● Task brief
In the listing below, take the lines from the one containing "Open the Storage Group dropdown" through the one containing "tap(680, 482)", and write them out again with "dropdown" replaced by "menu" and nothing else altered. Leave the pictures out.

● Source data
>> Start
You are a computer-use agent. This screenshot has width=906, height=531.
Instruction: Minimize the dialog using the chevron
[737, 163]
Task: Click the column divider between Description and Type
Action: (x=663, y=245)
>> End
>> Start
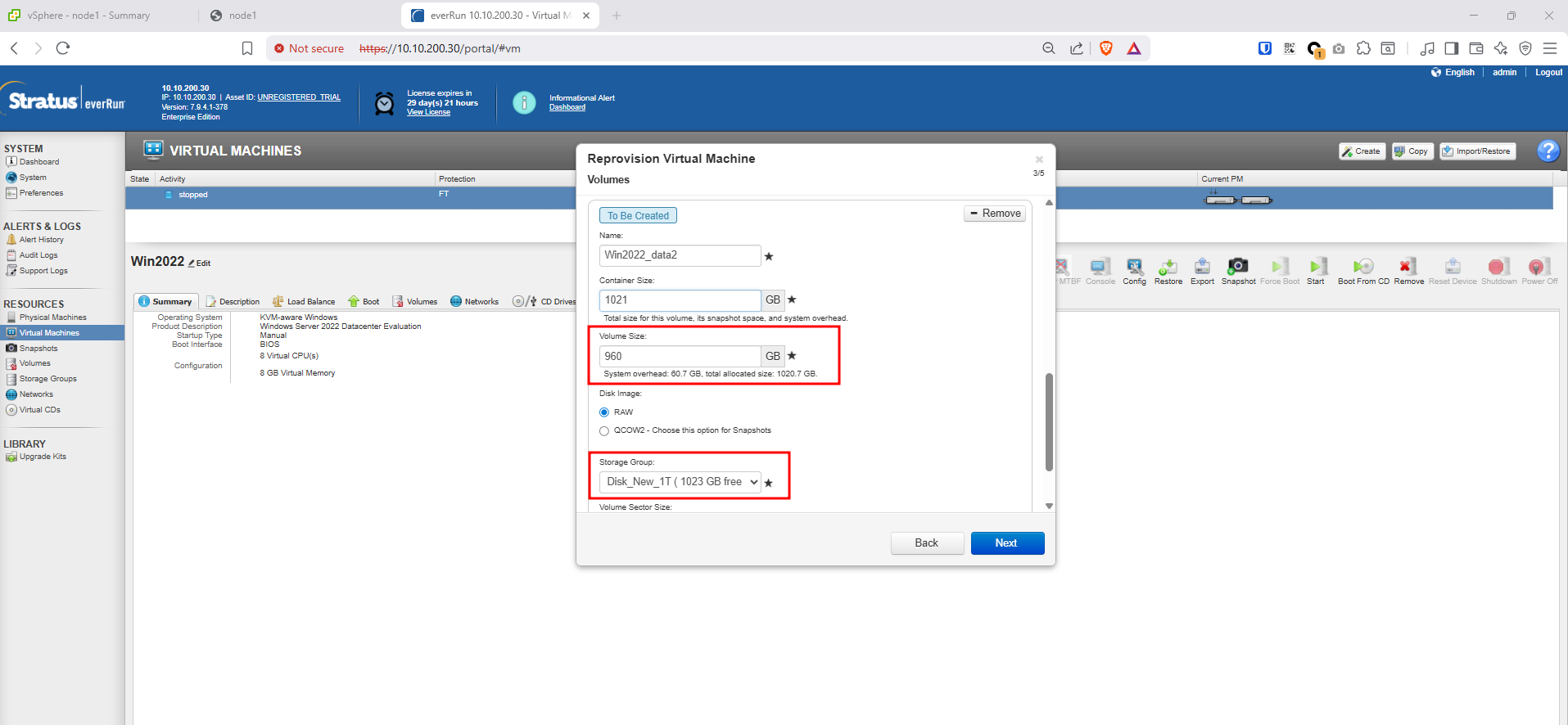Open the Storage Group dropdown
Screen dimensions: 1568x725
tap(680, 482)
>> End
● Solution
Open the Storage Group menu
Screen dimensions: 1568x725
tap(680, 482)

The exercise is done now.